**Task to carry out**.
Each line in the records below, from the one that contains "Toggle the size aspect ratio lock" to the one that contains "The height and width of the screenshot is (819, 1456).", should be reproduced exactly, the first and last included.

**Exercise input**.
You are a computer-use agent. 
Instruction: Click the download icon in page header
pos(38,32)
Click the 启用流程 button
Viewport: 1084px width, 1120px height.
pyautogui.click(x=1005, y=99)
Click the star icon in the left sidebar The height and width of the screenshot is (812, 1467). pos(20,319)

--

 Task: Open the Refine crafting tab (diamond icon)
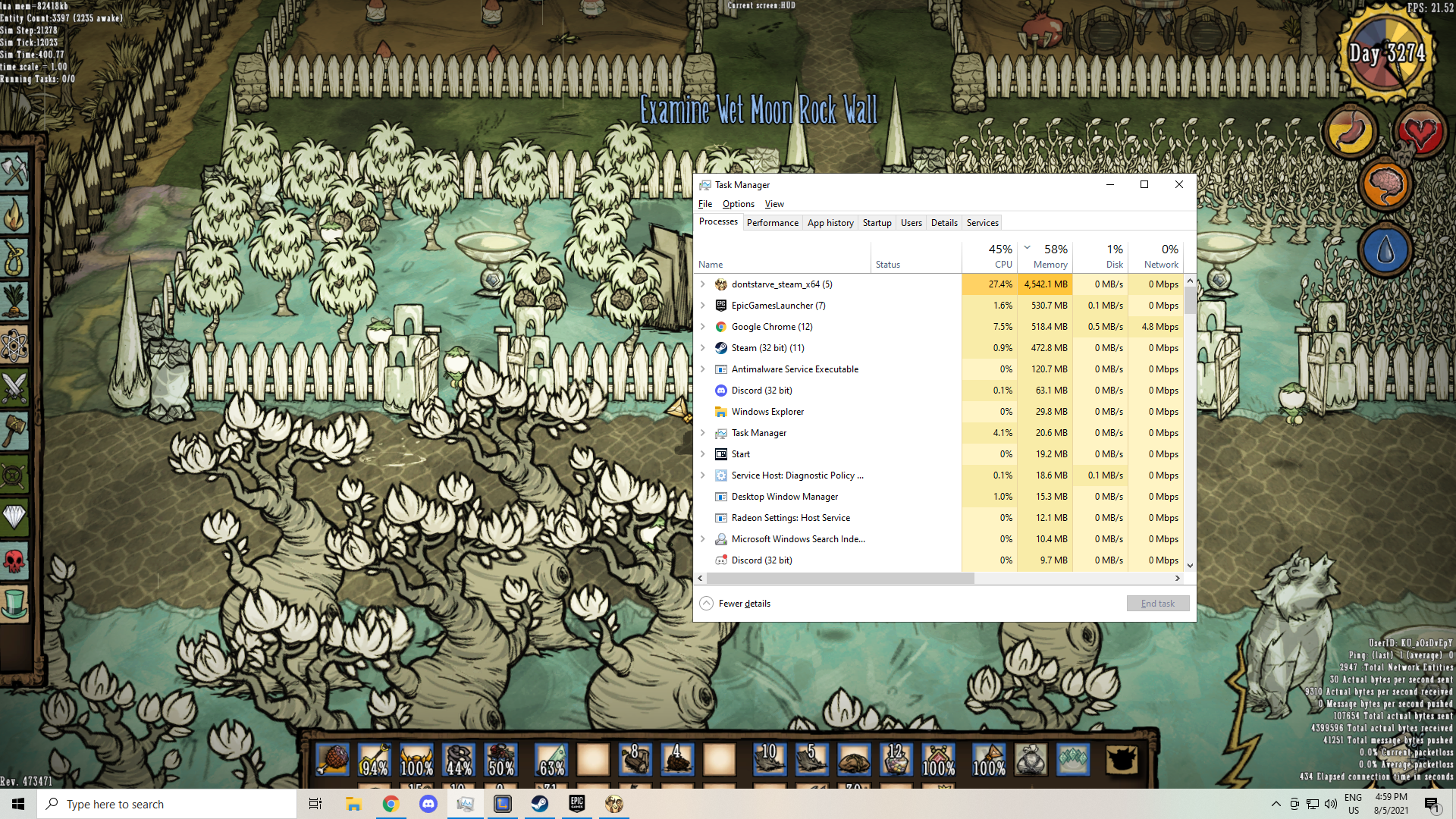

...

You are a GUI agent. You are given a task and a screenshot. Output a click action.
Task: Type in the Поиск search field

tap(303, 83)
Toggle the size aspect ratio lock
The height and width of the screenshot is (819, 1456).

**Output for this exercise**.
Toggle the size aspect ratio lock
The height and width of the screenshot is (819, 1456).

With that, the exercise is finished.